━━━━━ GIVEN RECORDS ━━━━━

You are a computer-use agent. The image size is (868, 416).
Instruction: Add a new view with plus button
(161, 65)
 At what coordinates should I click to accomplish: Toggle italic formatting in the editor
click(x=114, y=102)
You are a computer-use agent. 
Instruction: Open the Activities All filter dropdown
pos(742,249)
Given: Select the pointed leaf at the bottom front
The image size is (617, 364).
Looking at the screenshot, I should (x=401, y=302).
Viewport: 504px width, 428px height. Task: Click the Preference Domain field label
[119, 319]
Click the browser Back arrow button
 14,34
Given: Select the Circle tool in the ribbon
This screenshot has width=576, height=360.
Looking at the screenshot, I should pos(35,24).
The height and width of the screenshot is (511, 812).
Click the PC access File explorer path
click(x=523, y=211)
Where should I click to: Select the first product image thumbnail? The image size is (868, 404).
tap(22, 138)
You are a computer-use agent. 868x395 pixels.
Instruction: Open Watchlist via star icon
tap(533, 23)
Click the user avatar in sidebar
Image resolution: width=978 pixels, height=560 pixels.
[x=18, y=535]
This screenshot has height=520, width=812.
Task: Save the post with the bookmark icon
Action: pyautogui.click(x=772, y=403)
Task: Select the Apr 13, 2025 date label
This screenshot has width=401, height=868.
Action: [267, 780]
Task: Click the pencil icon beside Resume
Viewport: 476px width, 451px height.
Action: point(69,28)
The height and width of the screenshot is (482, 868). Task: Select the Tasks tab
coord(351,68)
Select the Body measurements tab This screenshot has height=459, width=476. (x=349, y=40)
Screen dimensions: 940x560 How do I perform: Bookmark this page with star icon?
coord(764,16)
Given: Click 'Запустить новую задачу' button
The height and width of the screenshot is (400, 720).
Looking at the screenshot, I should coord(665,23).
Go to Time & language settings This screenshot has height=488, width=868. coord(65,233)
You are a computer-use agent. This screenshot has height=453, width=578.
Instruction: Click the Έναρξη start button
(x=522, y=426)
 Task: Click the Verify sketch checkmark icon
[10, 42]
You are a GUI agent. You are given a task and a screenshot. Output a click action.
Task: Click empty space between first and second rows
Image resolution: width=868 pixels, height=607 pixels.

━━━━━

▶ _WHAT IS BEING ASKED_
Look through the entries above and quote exactly the lines from the line with "This screenshot has width=576, height=360." to the line with "Task: Select the Apr 13, 2025 date label", counting both of those lines.

▶ _TASK RESPONSE_
This screenshot has width=576, height=360.
Looking at the screenshot, I should pos(35,24).
The height and width of the screenshot is (511, 812).
Click the PC access File explorer path
click(x=523, y=211)
Where should I click to: Select the first product image thumbnail? The image size is (868, 404).
tap(22, 138)
You are a computer-use agent. 868x395 pixels.
Instruction: Open Watchlist via star icon
tap(533, 23)
Click the user avatar in sidebar
Image resolution: width=978 pixels, height=560 pixels.
[x=18, y=535]
This screenshot has height=520, width=812.
Task: Save the post with the bookmark icon
Action: pyautogui.click(x=772, y=403)
Task: Select the Apr 13, 2025 date label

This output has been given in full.